Full-Text Index

ArcadeDB’s full-text index is built on Apache Lucene and supports configurable analyzers, advanced Lucene query syntax, multi-property indexing, relevance scoring, and "More Like This" similarity search.

Creating a Full-Text Index

CREATE INDEX ON Article (content) FULL_TEXT

Multiple properties can be indexed together:

CREATE INDEX ON Article (title, body) FULL_TEXT

Configuring the Analyzer

Pass a METADATA block to choose a Lucene analyzer:

CREATE INDEX ON Article (content) FULL_TEXT
  METADATA {
    "analyzer": "org.apache.lucene.analysis.en.EnglishAnalyzer",
    "allowLeadingWildcard": false,
    "defaultOperator": "OR"
  }

Metadata Options

Option Type Default Description

analyzer

string

org.apache.lucene.analysis.standard.StandardAnalyzer

Lucene analyzer class used for both indexing and querying

index_analyzer

string

Override analyzer used only at index time

query_analyzer

string

Override analyzer used only at query time

allowLeadingWildcard

boolean

false

Allow *term wildcard queries

defaultOperator

"OR" | "AND"

"OR"

Default operator between terms when none is specified

<field>_analyzer

string

Per-field analyzer override, e.g. "title_analyzer"

Common Analyzers

Analyzer Class Description

org.apache.lucene.analysis.standard.StandardAnalyzer

General-purpose tokenizer (default)

org.apache.lucene.analysis.en.EnglishAnalyzer

English stemming and stop words

org.apache.lucene.analysis.core.SimpleAnalyzer

Lowercase only, no stop words

org.apache.lucene.analysis.core.WhitespaceAnalyzer

Split on whitespace only

Per-Field Analyzers

For multi-property indexes, each field can use a different analyzer:

CREATE INDEX ON Article (title, body) FULL_TEXT
  METADATA {
    "analyzer": "org.apache.lucene.analysis.standard.StandardAnalyzer",
    "title_analyzer": "org.apache.lucene.analysis.en.EnglishAnalyzer"
  }

Here title uses the English analyzer while body falls back to the standard analyzer.

Searching

SEARCH_INDEX()

Searches a named full-text index using Lucene query syntax.

SELECT * FROM Article
WHERE SEARCH_INDEX('Article[content]', 'java programming')

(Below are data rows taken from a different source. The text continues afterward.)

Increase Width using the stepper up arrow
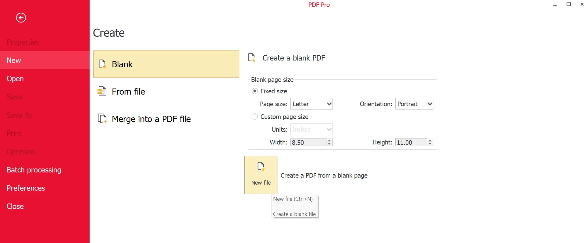The image size is (587, 243). click(329, 141)
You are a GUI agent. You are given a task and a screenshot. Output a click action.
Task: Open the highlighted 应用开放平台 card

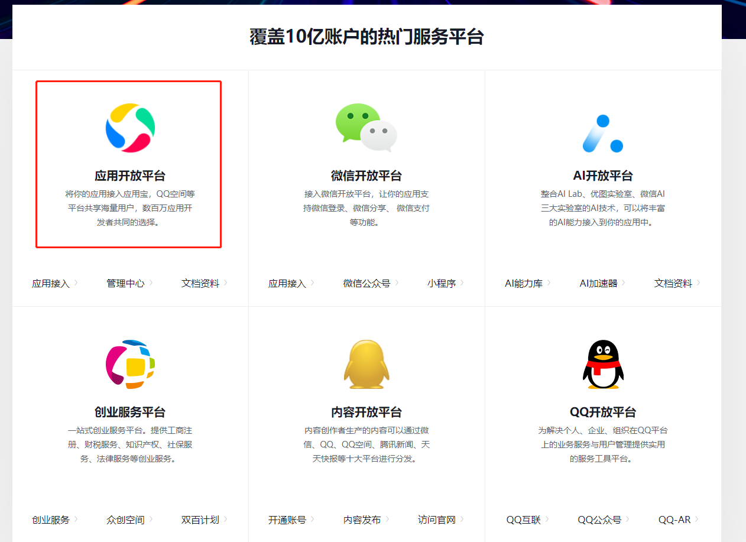pyautogui.click(x=128, y=164)
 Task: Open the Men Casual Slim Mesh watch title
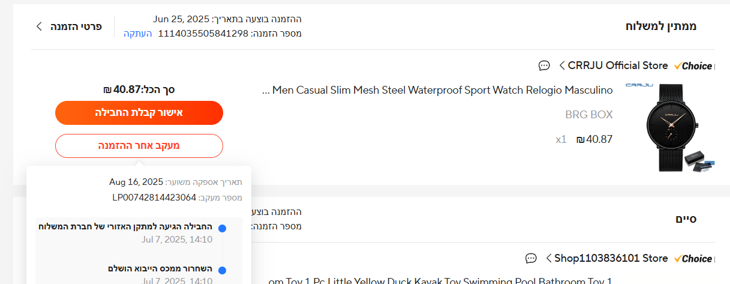442,91
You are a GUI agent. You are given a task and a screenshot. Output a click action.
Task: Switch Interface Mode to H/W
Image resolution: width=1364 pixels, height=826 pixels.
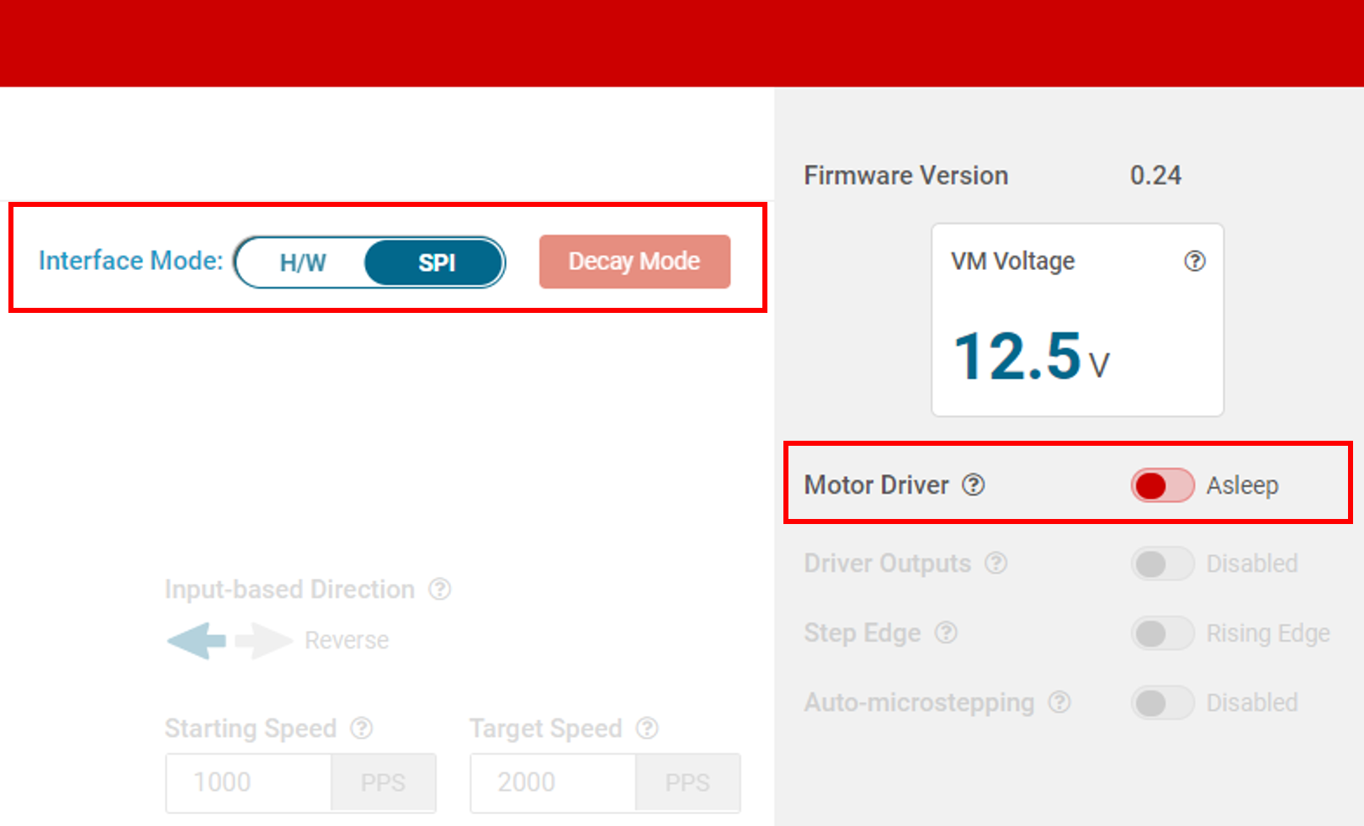click(303, 262)
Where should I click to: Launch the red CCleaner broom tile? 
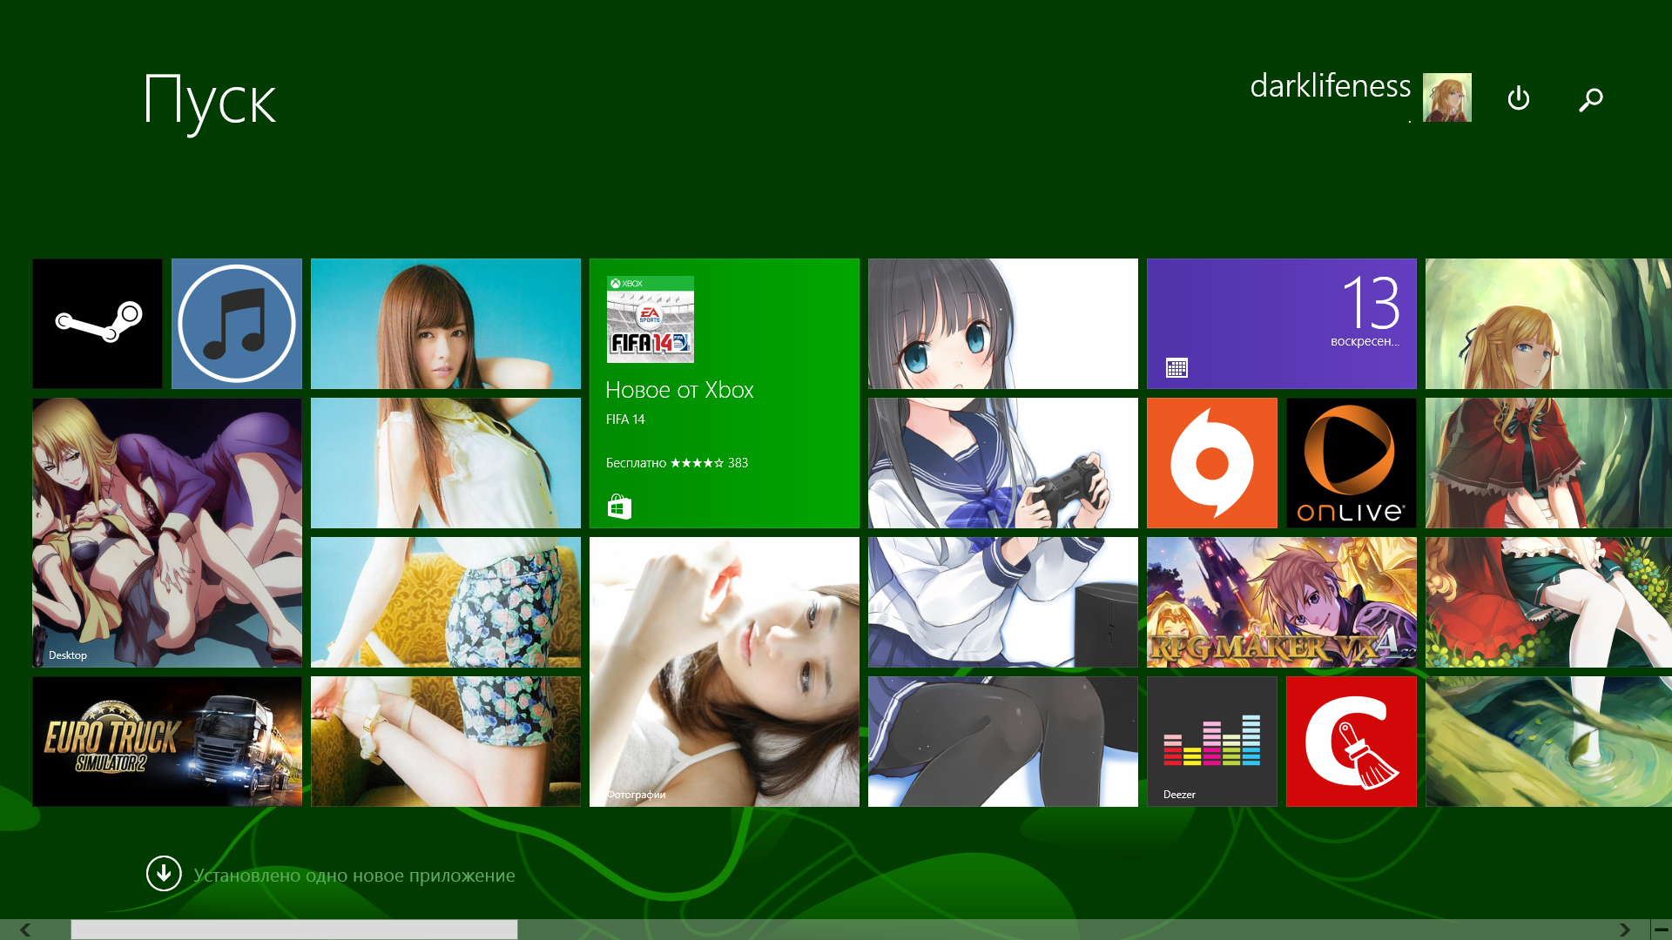coord(1351,741)
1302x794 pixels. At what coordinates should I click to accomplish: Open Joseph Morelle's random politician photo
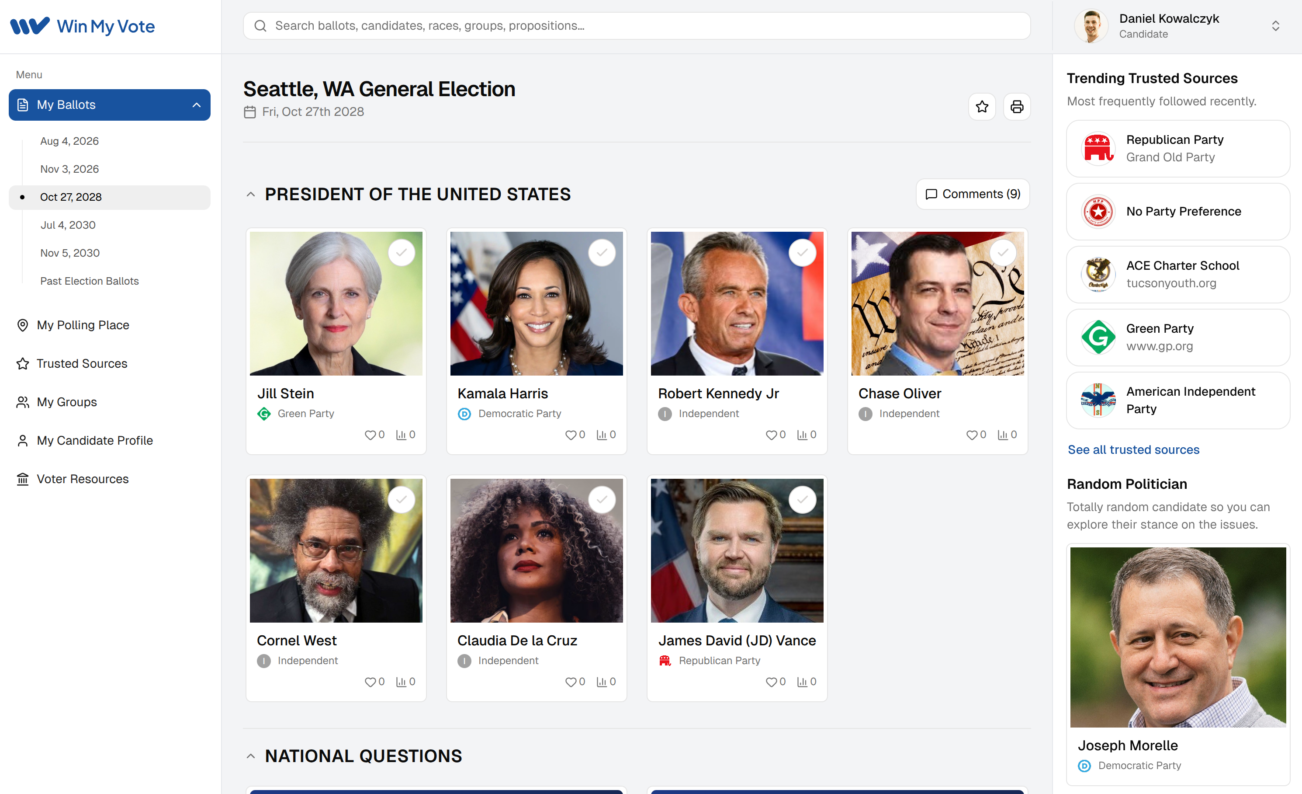1177,636

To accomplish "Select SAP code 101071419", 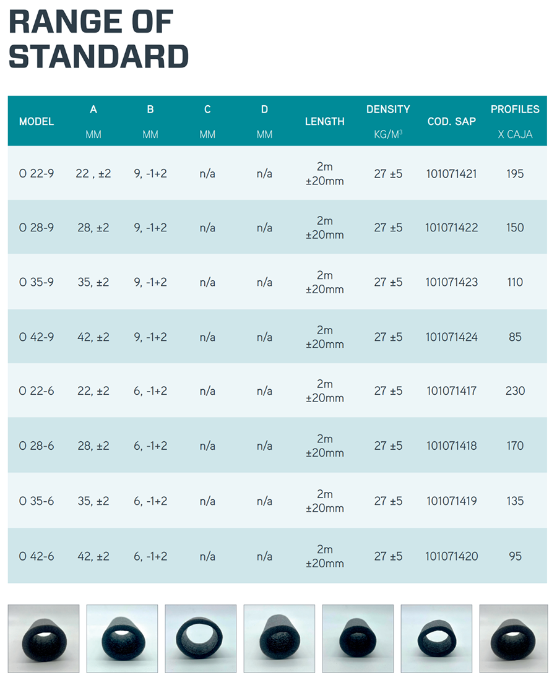I will 452,501.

Signature: SEARCH_INDEX(indexName, query)

Parameter Type Description

indexName

string

The full index name as shown in the schema, e.g. Article[content]

query

string

A Lucene query string

SEARCH_FIELDS()

Finds the full-text index automatically from field names, without needing to know the index name.

SELECT * FROM Article
WHERE SEARCH_FIELDS(['title', 'body'], 'database tutorial')

Signature: SEARCH_FIELDS(fieldNames, query)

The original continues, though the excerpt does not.